En la misma dirección apunta lo que me parece la omisión o limitación más grave del trabajo, es
decir su identificación de la belleza artística con las exquisiteces formales y la consecuente e
injusta cancelación del Darío de Cantos de vida y esperanza. Tal como lo presenta Vargas Llosa,
el Darío de Cantos no aportaría nada nuevo ni al Modernismo ni a su propia obra, que de esta
manera quedaría efectivamente concluida con Prosas profanas y Los raros y reducida una vez
más al esteticismo parnasiano en el que la han arrinconado tantos estudios. Por lo mismo, la
belleza artística consistiría sobre todo en los brillos formales más espectaculares y ruidosos, pero
nada tendría que ver con el singular mundo interior que se da también en muchos poemas de
Prosas profanas e incluso de Azul… Igualmente pasarían a ser irrelevantes composiciones como
“Yo soy aquél…”, “Canción de otoño en primavera”, “A Roosevelt” o “Lo fatal”, todas ellas
pruebas contundentes y cimeras de la excelencia poética de Darío y que ciertamente corrigen la
juvenil propuesta de Vargas Llosa.
Resumiendo, Bases para una interpretación… es un trabajo que interesa por su valor anecdótico
pero también por perseguir aclarar el momento clave del encuentro de Darío con el Modernismo,
empresa que ha sufrido numerosos por tratarse también del momento clave del nacimiento de la
modernidad literaria latinoamericana.
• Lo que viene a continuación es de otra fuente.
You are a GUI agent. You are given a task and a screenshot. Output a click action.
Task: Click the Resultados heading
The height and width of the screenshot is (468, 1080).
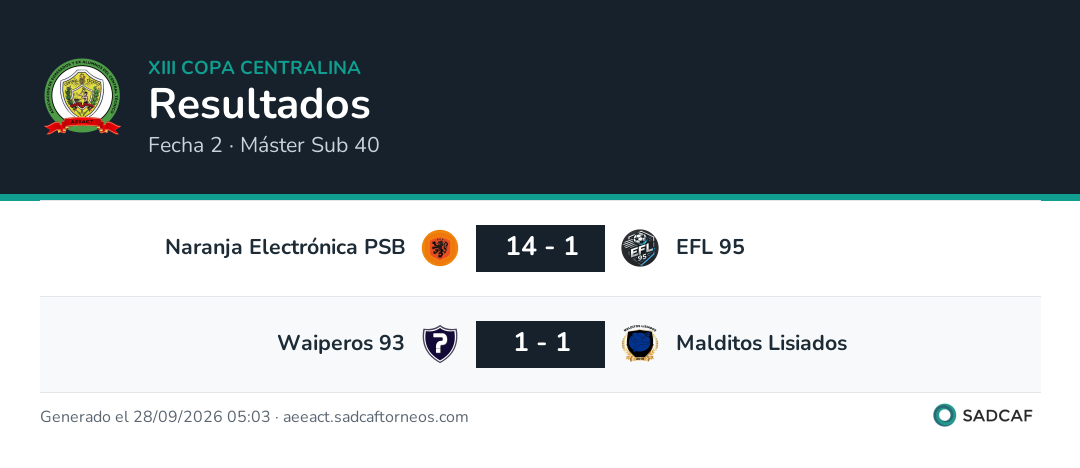coord(259,104)
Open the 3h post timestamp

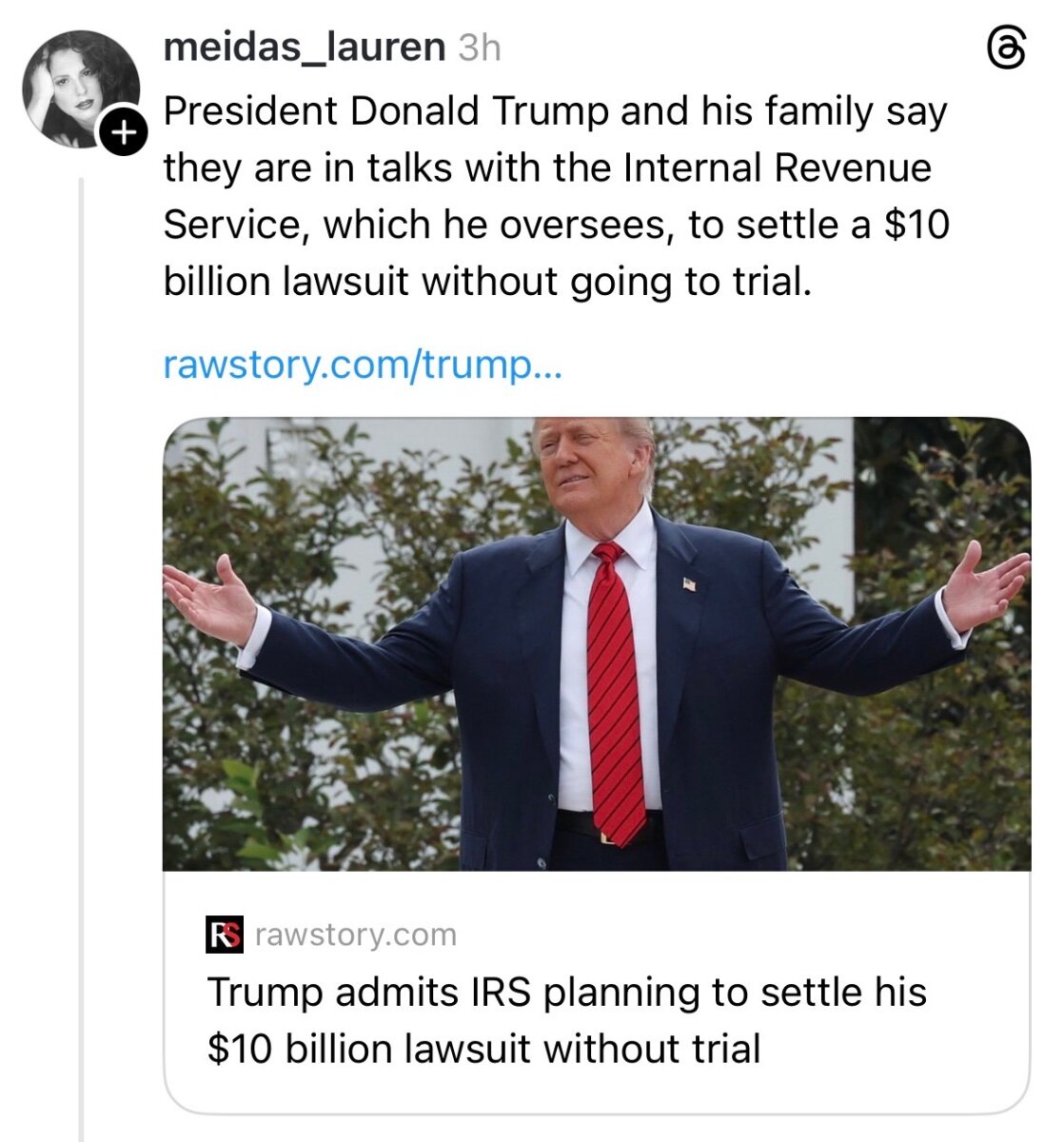coord(479,47)
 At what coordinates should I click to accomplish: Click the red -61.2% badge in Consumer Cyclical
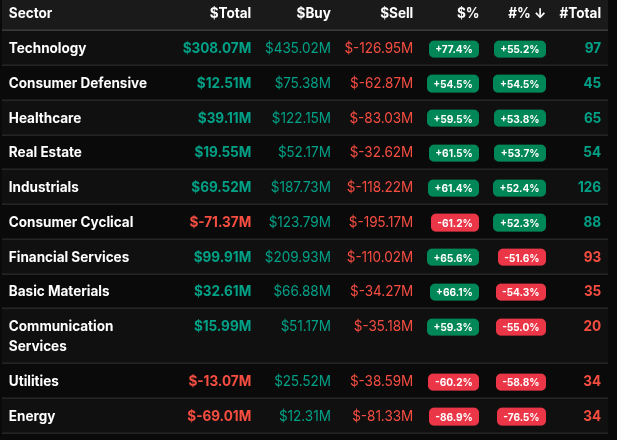pyautogui.click(x=452, y=222)
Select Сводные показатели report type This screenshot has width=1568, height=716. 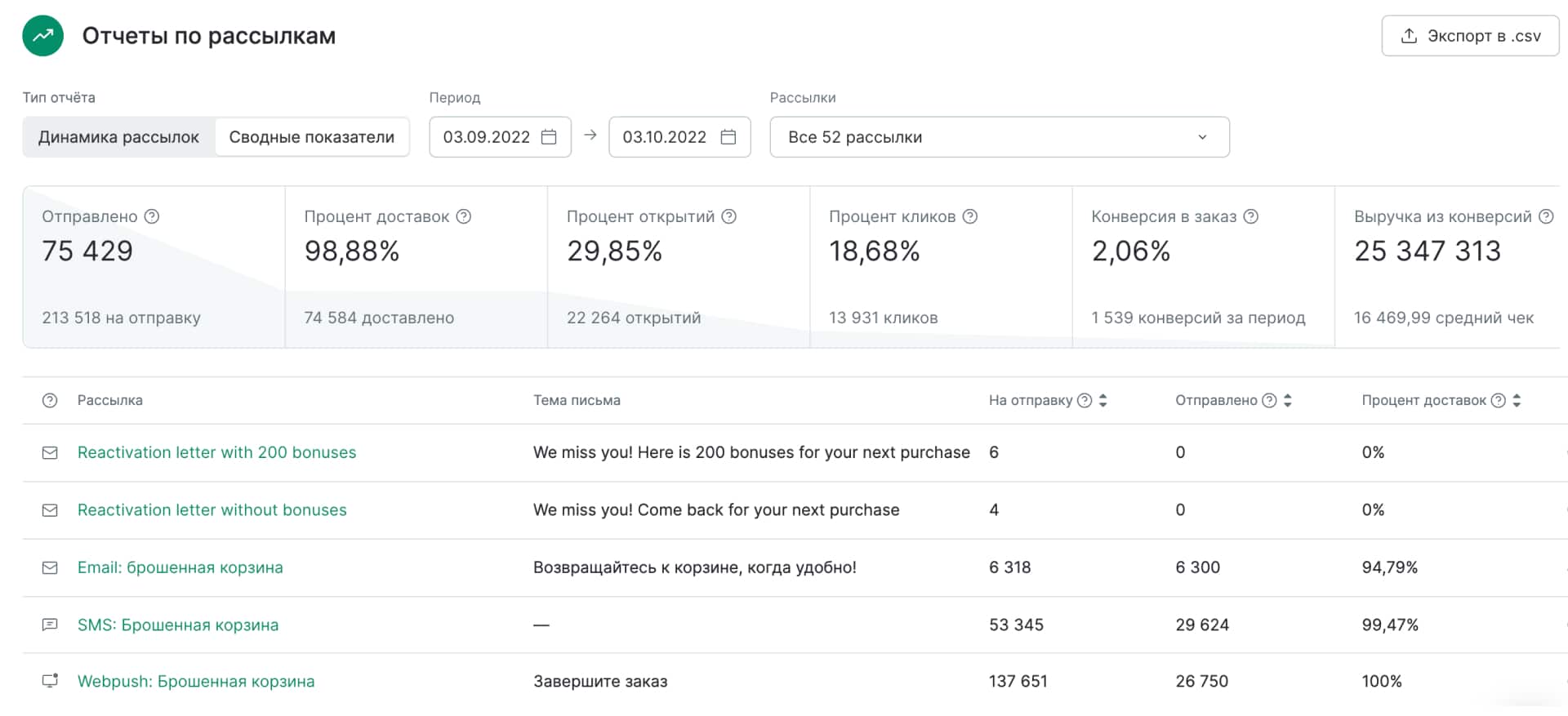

La propuesta de Vargas Llosa no es descaminada, ni
mucho menos, pues el propio Darío recordó en Historia de mis libros que su encuentro con Zola
había supuesto para él una experiencia al mismo tiempo iluminadora e insatisfactoria en su
búsqueda de una nueva literatura. Sin embargo, sabemos que el Darío chileno no llegó al
Modernismo sólo a través de su distanciamiento de Zola o del naturalismo, y que tan decisivo o
más que esa negación fue la imitación afirmativa de parnasianos, simbolistas y decadentes y, en
otro orden, su propia marginalidad social y el contexto socioeconómico que el capitalismo
burgués acababa de crear en las urbes chilenas. Finalmente, y a pesar de la monotonía que
producen en este trabajo algunas repeticiones de ideas, ejemplos y palabras, no hay que dejar de
mencionar que algunas páginas –especialmente aquéllas en que los casos del joven Darío y del
joven Vargas Llosa parecen más cercanos– brillan por la excelencia de su lenguaje y su
redacción, y son una razón más para justificar la lectura de esta muestra primeriza de la faceta
crítica del reciente premio Nobel.

Mario Vargas Llosa: Bases para una interpretación de Rubén Darío. Lima: Universidad
Nacional Mayor de San Marcos, 2001, 169 pp.